Dans une émission interactive avec les activistes de la diaspora, Alain Claude Billy bi Nze a réaffirmé ce qu’il avait déjà dit concernant la situation d’Hervé Patrick Opiangah, qui depuis plus de quatre mois est en exil forcé suite à une traque contre sa personne par les autorités de la Transition, avec le soutien d’une justice aux ordres. Pour le dernier Premier Ministre d’Ali Bongo Ondimba, rien de devrait plus empêché Opiangah de rentrer chez lui.

Répondant à une question sur la situation du Lieutenant Kelly Ondo, incarcéré à la prison centrale de Libreville suite à la tentative du coup d’Etat, le candidat à l’élection présidentielle du 12 avril prochain, Alain Claude Billy bi Nze a embrayé sur la situation cocasse et incongrue du dossier Opiangah.
Pour lui, « la justice n’est pas là pour assoupir des vengeances personnelles. La justice est un pilier de l’Etat de Droit. Si quelqu’un a commis des fautes, il doit être jugé et il paie pour ses fautes » a-t-il rappelé d’entrée, avant poursuivre que, « De même, j’ai dit que les poursuites sur Mr Opiangah sur les faits qu’on a rendu public devraient aujourd’hui s’arrêter. Il n’y a plus rien pour que Mr Opiangah rentre chez lui, je le dis très clairement, la justice doit cesser d’être instrumentalisée pour des règlements de compte politique » a -t-il regretté.
Même si certains peuvent voir dans cette prise de position de Billy bi Nze , une stratégie politique pour s’attirer une certaine sympathie des nombreux soutiens d’Opiangah en cette période électorale, la vérité reste établie. Selon les faits, la place d’Opiangah n’est pas hors de son pays.

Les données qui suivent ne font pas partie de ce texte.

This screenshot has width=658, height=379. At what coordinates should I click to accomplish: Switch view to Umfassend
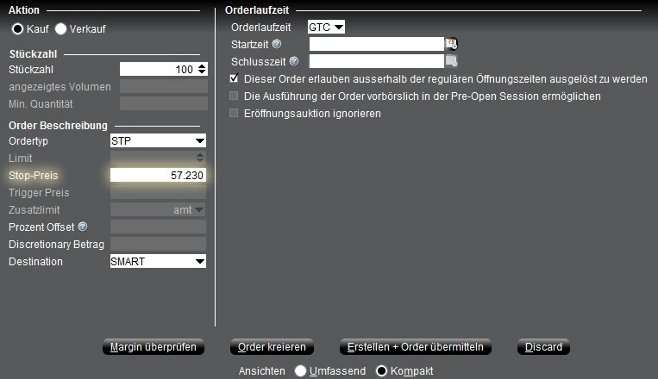pos(300,371)
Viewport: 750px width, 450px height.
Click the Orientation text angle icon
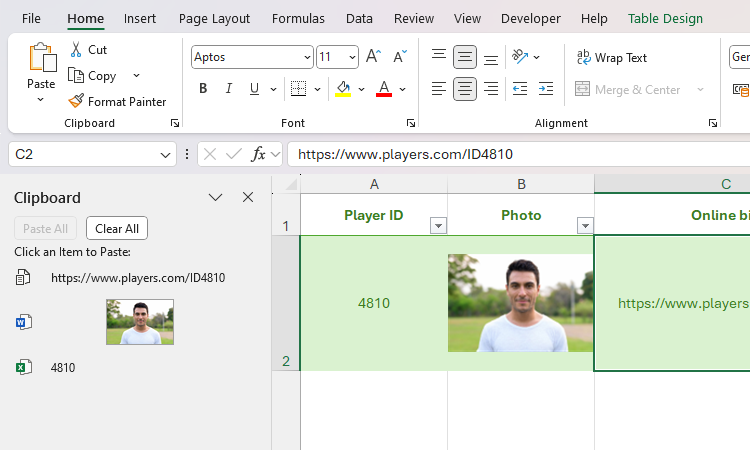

Et selon un observateur averti de la vie politique gabonaise, « les propos de Billy bi Nze au sujet de l’affaire, dénote du bon sens et de la logique. La démonstration scientifique a été faite que le dossier contre Hervé Patrick Opiangah est vide sur tous les plans. Il a été prouvé que le Procureur de la République a usé du mensonge pour justifier les poursuites engagées contre Opiangah. Sans se soucier de la présomption d’innocence de ce dernier, ses domiciles ont été saccagés par les forces de défense de 3ème catégorie. Mieux, la présumée victime est restée constante sur ses déclarations, ne se reconnaissant pas dans les faits d’accusation. Ces éléments et bien d’autres prouvent à suffisance que nous sommes dans une affaire politique, qui nécessite une solution politique », a-t-il souligné , avant d’indiquer que « face à cette situation, la seule et l’unique personne qui peut désamorcer cette crise, n’est que le Président de la Transition en personne. Parce que tout compte fait et au regard de la gestion de cette affaire par les magistrats, l’on peut comprendre qu’ils agissent sous le contrôle du politique. Et tant que l’ordre ne vient pas de ce politique, aucune issue favorable » a-t-il conclu sous le couvert de l’anonymat.

Profitant de cette bourde politique des autorités de la Transition qui persécutent l’un de leur compagnon du coup d’Etat du 30 août 2023, Alain Claude Billy bi Nze profite de cette situation pour avertir les différents soutiens du Président candidat. « Les gens qui soutiennent le Général Oligui, il faut qu’ils regardent ce qu’Oligui fait d’Opiangah. Ils étaient amis, ils ont été complices dans le coup d’Etat, et Opiangah l’a reconnu publiquement. Regardez comment il traite ceux qui l’on aidé à prendre le pouvoir. C’est de cette façon que demain, s’il est élu, ceux qui se précipitent là, le sort qui les attend, ne sera pas différent du sort qui est réservé à Opiangah ».